J’ai croisé la crise ce matin…
Vachement sympa !!
Tout bon étudiant sachant se débrouiller doit savoir cumuler les crédits : Prêt étudiant, voiture, appart’, parents… et j’en passe…
L’objectif est simple : s’en sortir, devenir indépendant et s’équiper pour la vie. Les crédits accumulés peuvent bien évidemment largement dépasser les moyens d’un individus, voire d’une famille d’où la fameuse expression “être criblé de dettes”.
La ‘crise’ dans sa grande bonté aura au moins fait ressortir un fait important de nos quotidiens, nous vivons grâce à nos dettes. C’est la théorie de la consommation qui veut cela et qui dit consommation dit ?? Sommation !! Bravo
Car bien malin celui qui s’équipe à crédit à tout va : la dernière voiture à 100€/mois, le dernier téléphone portable, l’ordinateur, les fringues en vogue et même pourquoi pas, la copine de luxe.
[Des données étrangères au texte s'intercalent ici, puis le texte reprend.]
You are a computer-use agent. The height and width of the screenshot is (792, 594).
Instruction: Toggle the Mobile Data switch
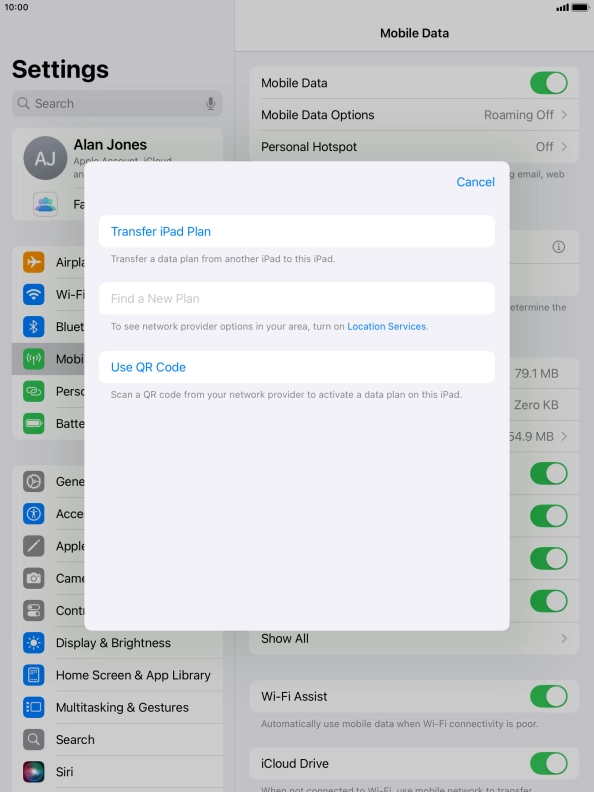(x=549, y=83)
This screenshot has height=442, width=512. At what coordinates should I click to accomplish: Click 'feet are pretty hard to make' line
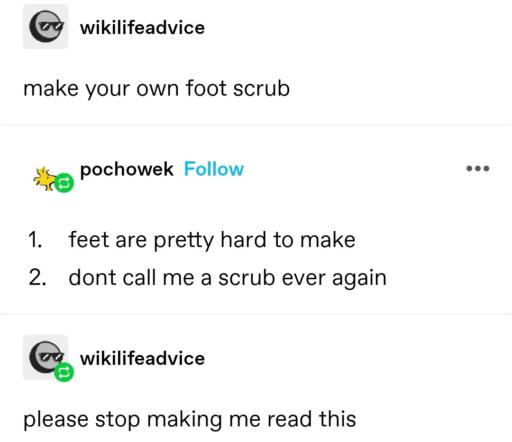pos(212,240)
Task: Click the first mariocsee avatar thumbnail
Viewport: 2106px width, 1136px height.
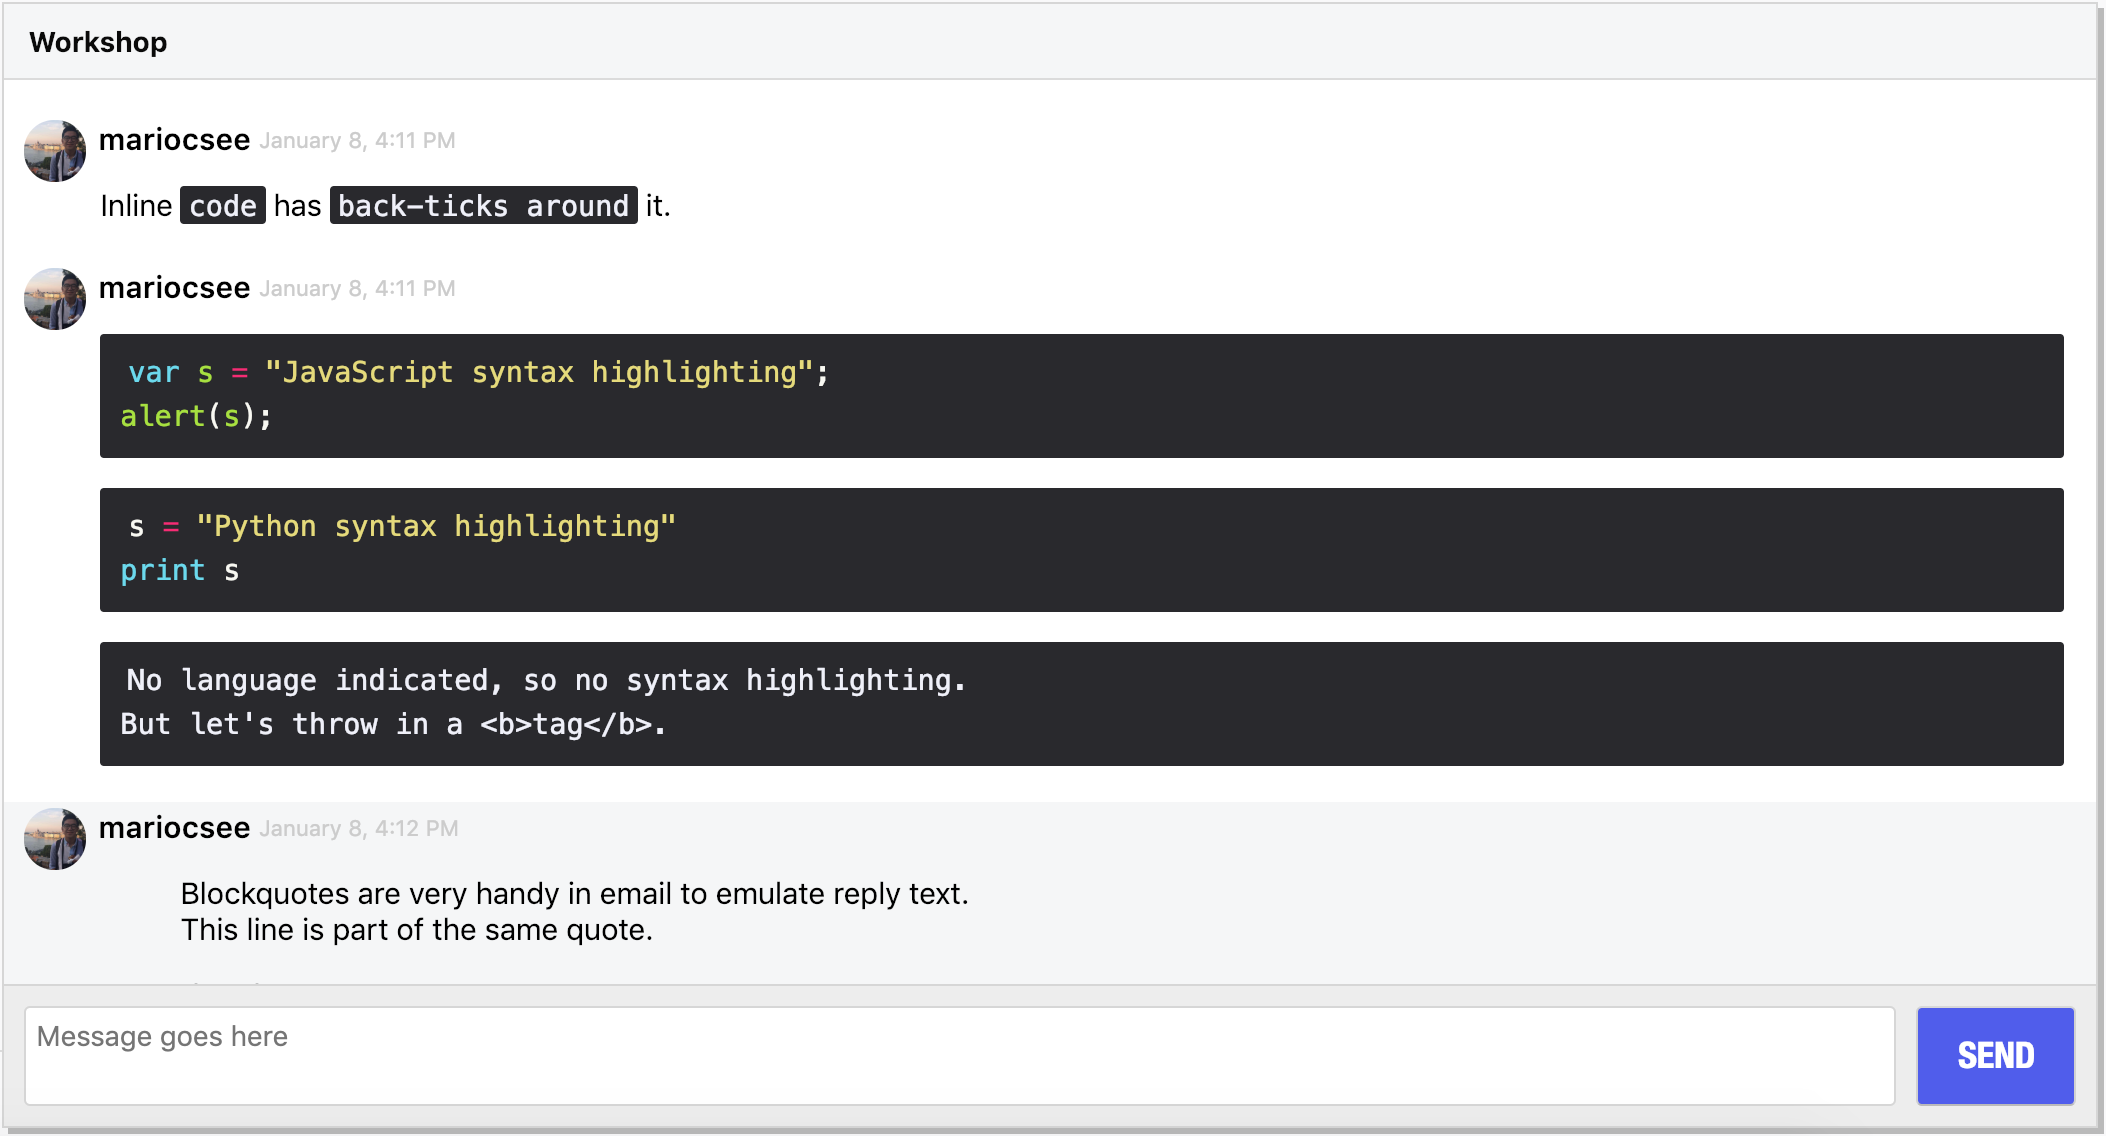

Le soucis dans cette démarche, ce n’est pas l’attitude de l’acheteur, le père de famille signant un prêt Cofidis, le jeune futur cadre souhaitant financer ses études, l’étudiant lambda s’installant en ville. Non, le fautif dans l’histoire n’est pas l’individu à qui l’on demande de signer, mais bien celui qui vous tend le papier.
Car une fois le pacte scellé, plus de marche arrière…
Alors ce qui fonctionne pour un individu, ajoutez lui 5 ou 6 zéros, copiez-collez le contrat mais comme signataire imaginez désormais un état, voire une grande ville. Et vous avez là un magnifique paquet cadeau tout rempli de dette sur des décennies pouvant mettre à genou un pays (ou encore une fois une ville).
Voici une partie de la réalité de notre quotidien, de nos magazines et autres journaux télévisés. Les Etats croulent sous les dettes, 80% de notre Produit National Brut est dû à ce jour en France à nos financeurs. Voilà pour nous…
Et voilà ce qui arrive quand on est fauché en France :
Mais quand un pays comme l’Equateur, le Panama ou les Philippines souhaite développer son économie (dans les années 70-80) on lui propose un juteux prêt sur des années avec à la carte des contrats body buildés en ingénierie civile et militaire pour le pays prêteur. Grosse, que dis-je, énorme rentrée de deniers en perspective.
Le problème pour le pays ‘envahi’ se retrouve au moment de régler la note car qui dit prêt, dit intérêts. Qui dit contrats pour le pays financeurs, dit exploitation de la main d’oeuvre locale. Tout ceci conduit inévitablement à l’assèchement des finances nationales tout en remplissant les poches du pays prêteur (et des quelques familles locales ayant participé au montage, et oui, la France n’a pas le monopole de la collaboration).
Voilà pourquoi de nos jours tant de pays ne peuvent recouvrir leurs dettes, ils sont pris à la gorge par les grands financeurs de ce monde. D’où une réalité simple encore une fois :
Les USA ne pouvant obtenir la signature de Saddam en lui proposant de développer l’Irak en échange de contrats d’exploitation des champs de pétrole sans fond du pays, n’eurent d’autre alternative que d’envahir par 2 fois ce pays pour arriver à leur but. Héhéhé… Futés les Boys !!
L’Arabie Saoudite, bien plus fine quant à elle a su accepter l’offre, et voilà pourquoi aujourd’hui des villes comme Abou Dabi, ou Dubaï aux Emirats Arabes Unis ont pu voir le jour. Grâce à l’influence de la famille Saoud (Ben Laden et autres). Encore une fois, futés les petits !!
Donc si je résume, crédit = dette et qui dit dette dit pouvoir sur le débiteur…
Repensez à ce rapide résumé la prochaine fois qu’une personne vous tendra un contrat
Une équipe pourrait débarquer chez vous, vous envahir et pomper votre pétrole… comprenez saisir vos meubles et vider vos comptes en banque…
Si vous n’y croyez pas encore, ouvrez les yeux et vous verrez !!